The bill seeks “forever to put Israel and the occupied territories beyond public scrutiny”, according to Hannah Weisfeld of Yachad.
This censure is also reflected in the way that this Bill has been scrutinised at committee stage. The composition of the committee consists of 9 members who have visited Israel through Conservative Friends of Israel or through Labour Friends of Israel. Only one member had visited through CAABU (Council for Arab British Understanding) and one via Amnesty. The numerous pro-Israel voices are juxtaposed by the absence of a single Palestinian voice.
However, the committee did hear from Conservative Friends of Israel, the Henry Jackson Society, Lawyers for Israel, the Board of Deputies of British Jews, and the Jewish Leadership Council all of whom are in favour of the Bill. Melanie Phillips was also called as a witness, notable for her claim that Islamophobia is a “fiction”.
The process of the bill’s passage parallels the apparent aim of the Bill to silence pro-Palestinian voices and activism. There can be nothing further dehumanising than to remove and silence the voices of the occupied in matters pertaining to protecting their occupier. This was summarised by Andrew Whitley, Chair of the Balfour Project who said giving evidence to the Committee that this Bill would “Hearten the most extreme nationalistic, racist Government that have ever been in place in Israel . . .As far as the Palestinians are concerned, . . . they will see the passage of this Bill as yet another act of betrayal on the part of Britain.”

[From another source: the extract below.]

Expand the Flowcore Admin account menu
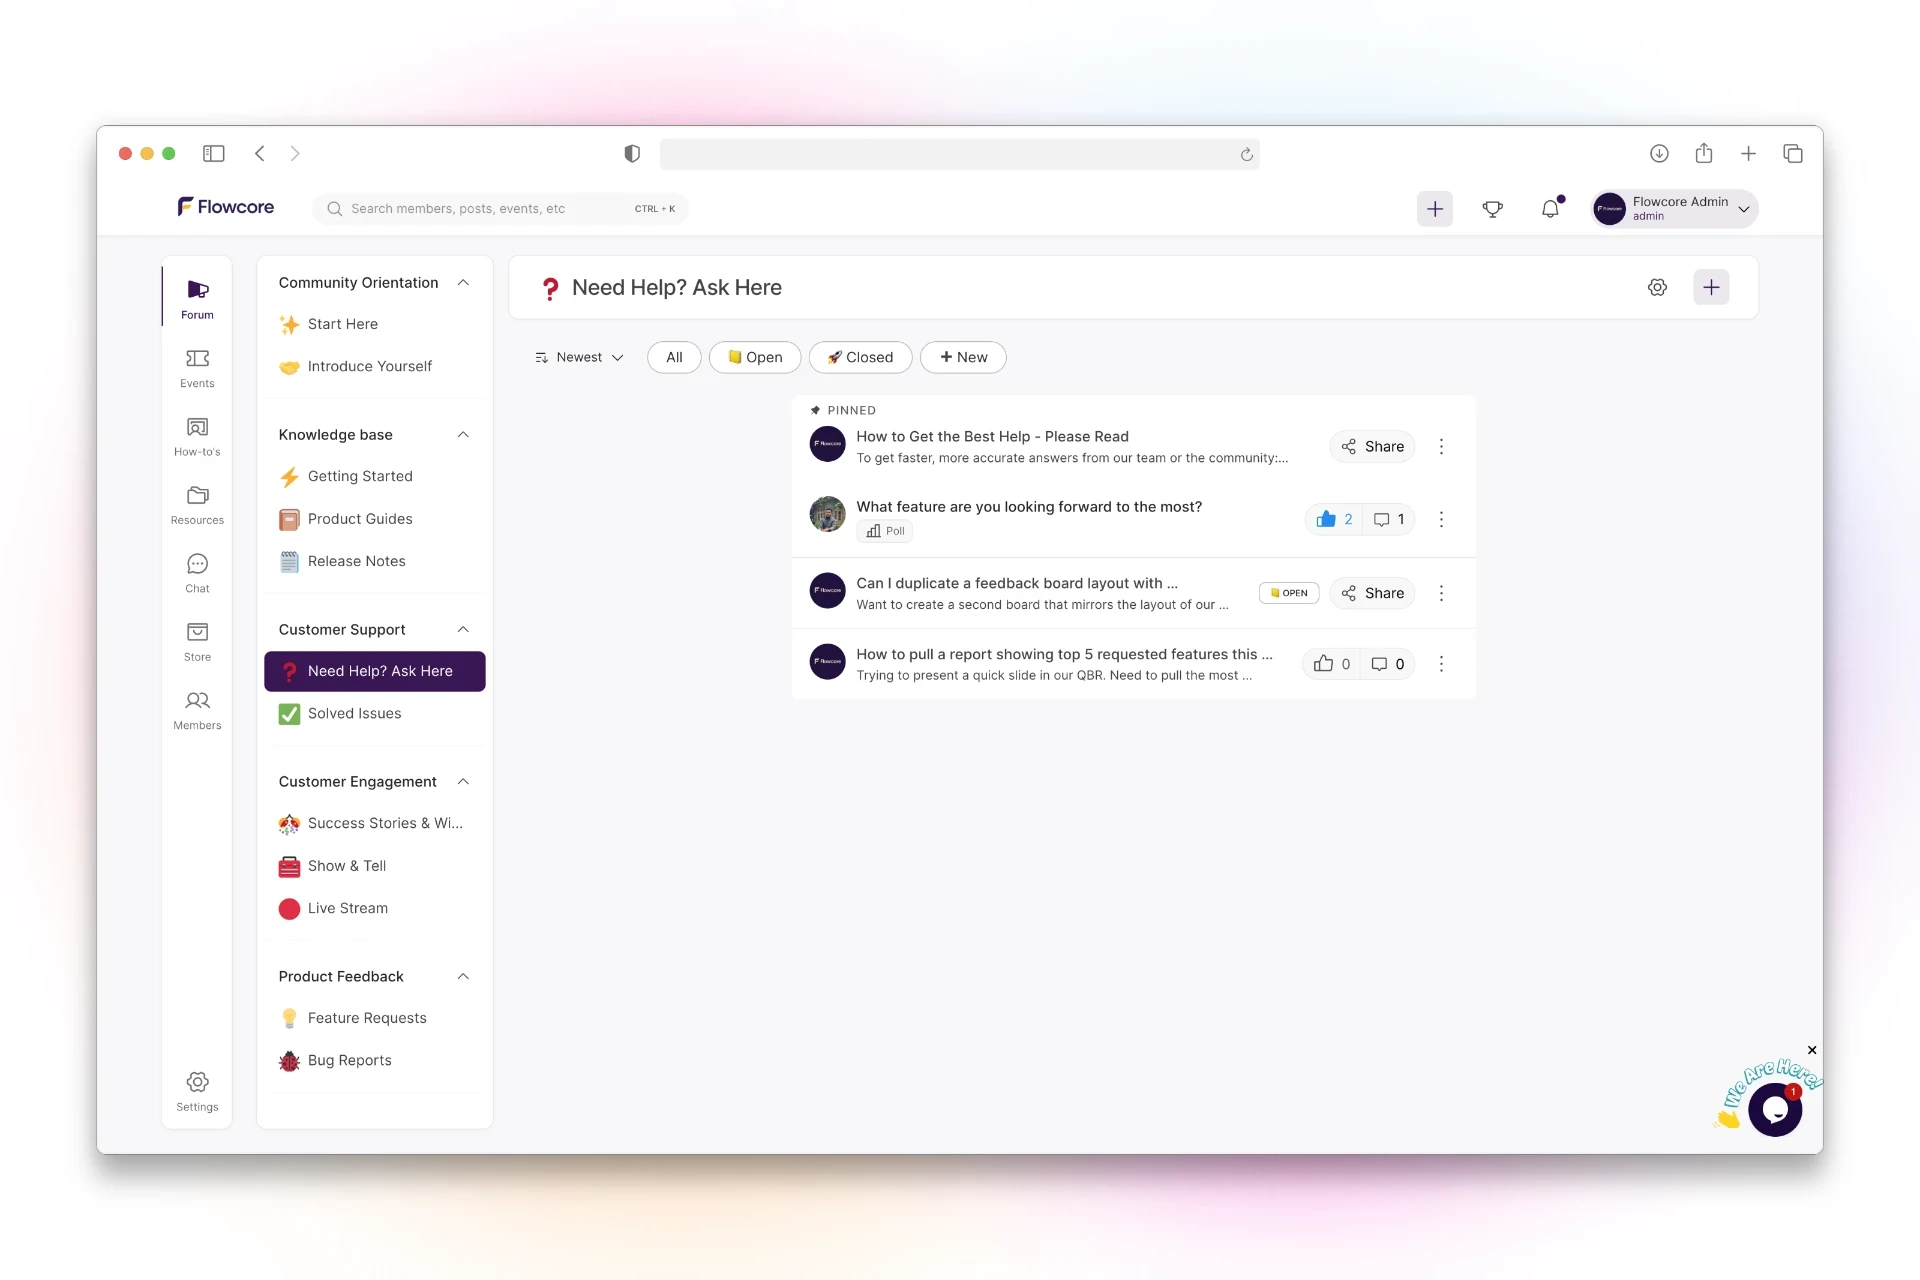The height and width of the screenshot is (1280, 1920). pyautogui.click(x=1743, y=209)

The inference of antisemitism seems to be attached to anyone flying the Palestinian flag, marching in solidarity or engaging in boycott and divestment. For Palestinians however, would their response to decades of occupation have been any different had their occupier been Christian? Would they be silent about the current bombardment had the bombs been plummeted by a Buddhist state? Would they abandon their calls for BDS if the state they were protesting were Hindu? Whilst a tiny minority of pro-Palestinian activism may veer into antisemitic territory, to label peaceful acts of protest in their entirety as antisemitic seems unjustified and seems to use the very real pain of one minority to suppress the protest of another.
Palestinians in the West are being attacked and killed, Muslims as a whole are being targeted for abuse and violence and those that voice any semblance of support for the Palestinian cause are also being punished. This is the cumulative impact of repeated dehumanising language in our political discourse, and the delegitimising of Palestinian and pro-Palestinian voices as inherently violent, barbaric, and antisemitic.
It is disingenuous to lecture Palestinians about Hamas when every nonviolent path to justice is blocked for Palestinians. If they march peacefully, they are shot in the full glare of the world’s media. If they boycott, they are legislated against. Even the act of flying the Palestinian flag in solidarity is disparaged as antisemitic. And all this in the absence of any real diplomacy to the much lip-serviced two-state solution.
When every peaceful path to justice is closed off, is it not inevitable that extremism wins on both sides? When people are deprived of the ability to protest their suffering, of the ability to boycott their oppressor, of the ability to even vocalise their suffering, peace in the region for both peoples will be a distant prospect.
Not only is Israel physically constricting Palestinians, but they are being restricted politically by the international community in the West; whilst they are dehumanised, ethnically cleansed, forcibly removed, made orphans, made childless, maimed and starved they are also silenced in any form of peaceful resistance to their unending afflictions. The Anti-BDS bill has been expedited by this Government as simply another way to do this.